Find top-5 most similar rows across datasets
Company: Databricks
Role: Data Scientist
Category: Coding & Algorithms
Difficulty: hard
Interview Round: Technical Screen
Quick Answer: This Coding & Algorithms problem in the Data Science domain evaluates similarity search and ranking skills, including selection and application of distance metrics (e.g., MSE, RMSE, cosine or Manhattan), handling of NULLs, feature scaling/weighting, and efficient top‑k retrieval across datasets.
Constraints
- 0 <= len(source) <= 200
- 0 <= len(target) <= 2000
- 1 <= number of feature columns <= 30
- Each feature value is numeric or None
- All rows in both datasets share the same feature columns
- No feature scaling/standardization is applied; all comparable features are equally weighted
- IDs within a dataset are of a single comparable type, so ties can be broken by ascending target_id
Examples
Input: ([{'source_id': 'S1', 'f1': 1, 'f2': 2}, {'source_id': 'S2', 'f1': 3, 'f2': 4}], [{'target_id': 'T1', 'f1': 1, 'f2': 2}, {'target_id': 'T2', 'f1': 2, 'f2': 2}, {'target_id': 'T3', 'f1': 0, 'f2': 2}, {'target_id': 'T4', 'f1': 3, 'f2': 5}, {'target_id': 'T5', 'f1': 10, 'f2': 10}, {'target_id': 'T6', 'f1': 3, 'f2': 4}])

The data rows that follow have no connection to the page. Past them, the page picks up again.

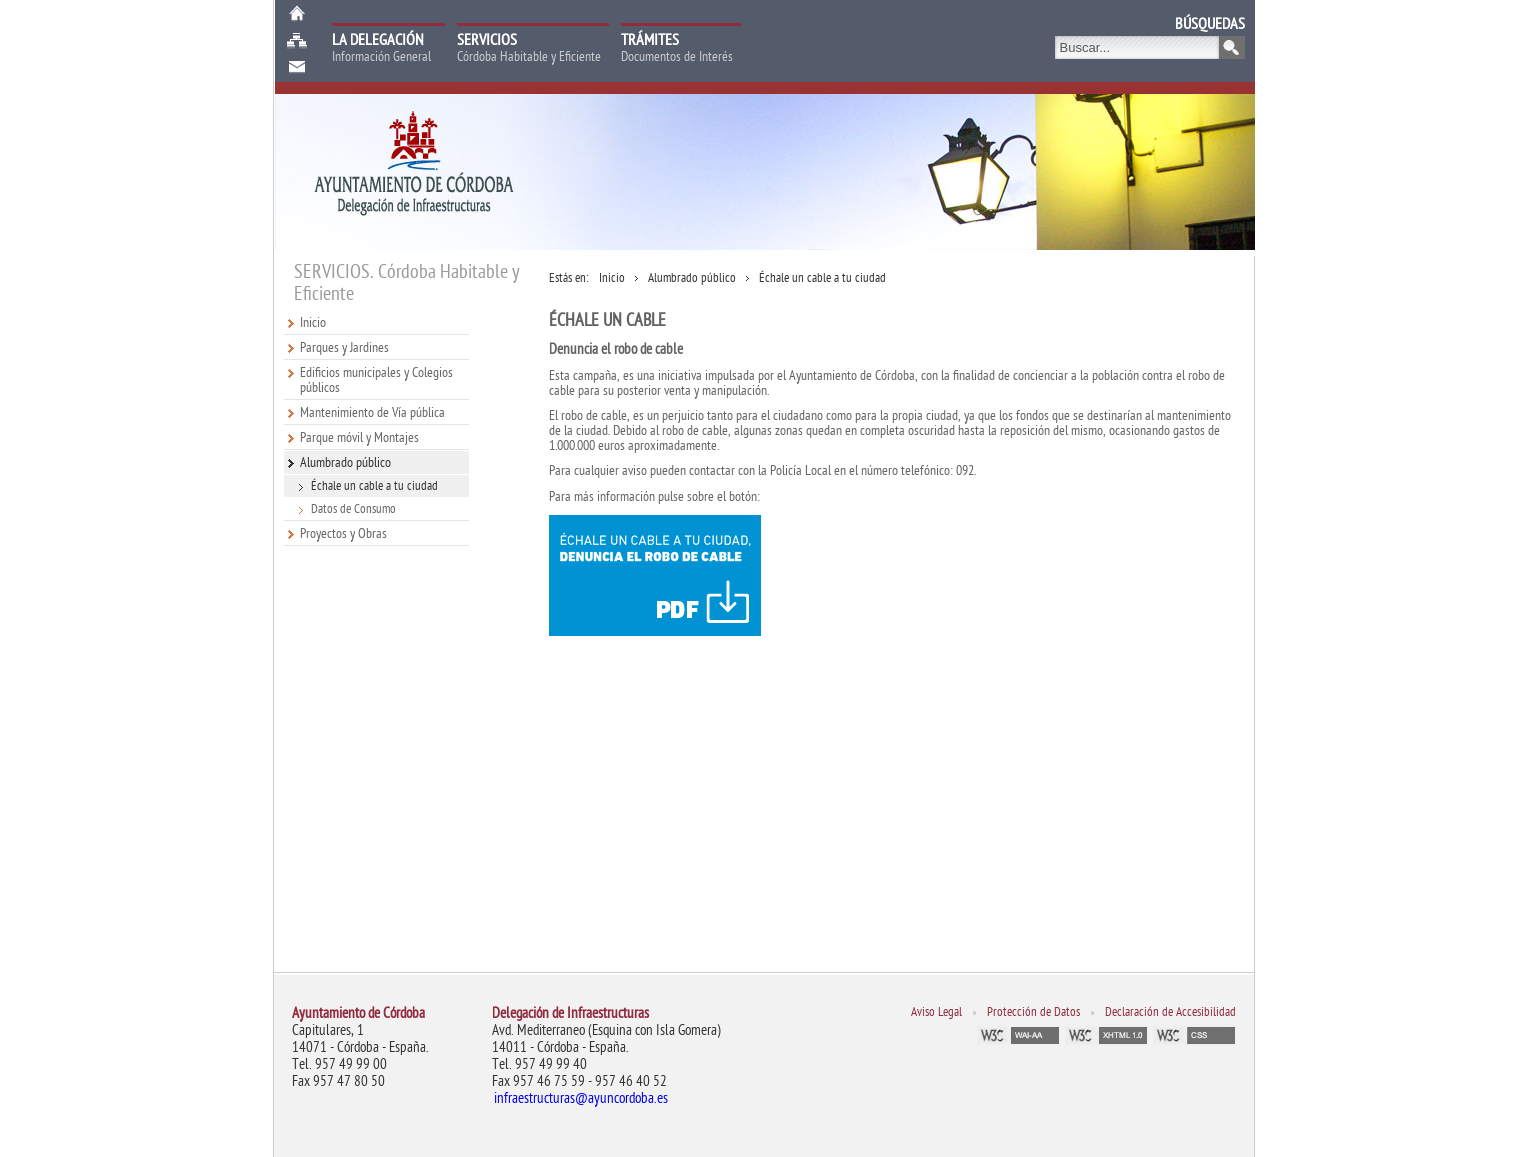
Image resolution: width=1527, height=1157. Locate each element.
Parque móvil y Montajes (359, 437)
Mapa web (296, 40)
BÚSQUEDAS (1210, 24)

Expected Output: [('S1', 'T1', 0.0, 1), ('S1', 'T2', 0.5, 2), ('S1', 'T3', 0.5, 3), ('S1', 'T6', 4.0, 4), ('S1', 'T4', 6.5, 5), ('S2', 'T6', 0.0, 1), ('S2', 'T4', 0.5, 2), ('S2', 'T2', 2.5, 3), ('S2', 'T1', 4.0, 4), ('S2', 'T3', 6.5, 5)]
Explanation: Distances are computed with raw MSE over both features. For S1, T1 is exact, T2 and T3 tie at 0.5 so target_id breaks the tie, and only the best 5 are kept.
Input: ([{'source_id': 1, 'f1': 1, 'f2': None, 'f3': 5}], [{'target_id': 10, 'f1': 1, 'f2': 2, 'f3': None}, {'target_id': 11, 'f1': 2, 'f2': None, 'f3': 7}, {'target_id': 12, 'f1': None, 'f2': 2, 'f3': 5}, {'target_id': 13, 'f1': None, 'f2': None, 'f3': None}, {'target_id': 14, 'f1': 3, 'f2': 0, 'f3': 1}])
Expected Output: [(1, 10, 0.0, 1), (1, 12, 0.0, 2), (1, 11, 2.5, 3), (1, 14, 10.0, 4)]
Explanation: Features with None on either side are ignored. Target 13 has no comparable features at all, so it is skipped. Only 4 valid matches remain.
Input: ([], [{'target_id': 1, 'f1': 3, 'f2': 4}])
Expected Output: []
Explanation: If there are no source rows, there are no matches to return.
Input: ([{'source_id': 'A', 'f1': -1, 'f2': 2}], [{'target_id': 'X', 'f1': -1, 'f2': 2}, {'target_id': 'Y', 'f1': -2, 'f2': 2}, {'target_id': 'Z', 'f1': -1, 'f2': 0}])
Expected Output: [('A', 'X', 0.0, 1), ('A', 'Y', 0.5, 2), ('A', 'Z', 2.0, 3)]
Explanation: This case includes negative numbers and fewer than 5 targets. Return all valid matches ranked by increasing MSE.
Hints
- For each source row, compare it against every target row, but only over features where both values are not None.
- Once you compute all valid distances for one source row, sort by (distance, target_id) and keep only the first 5.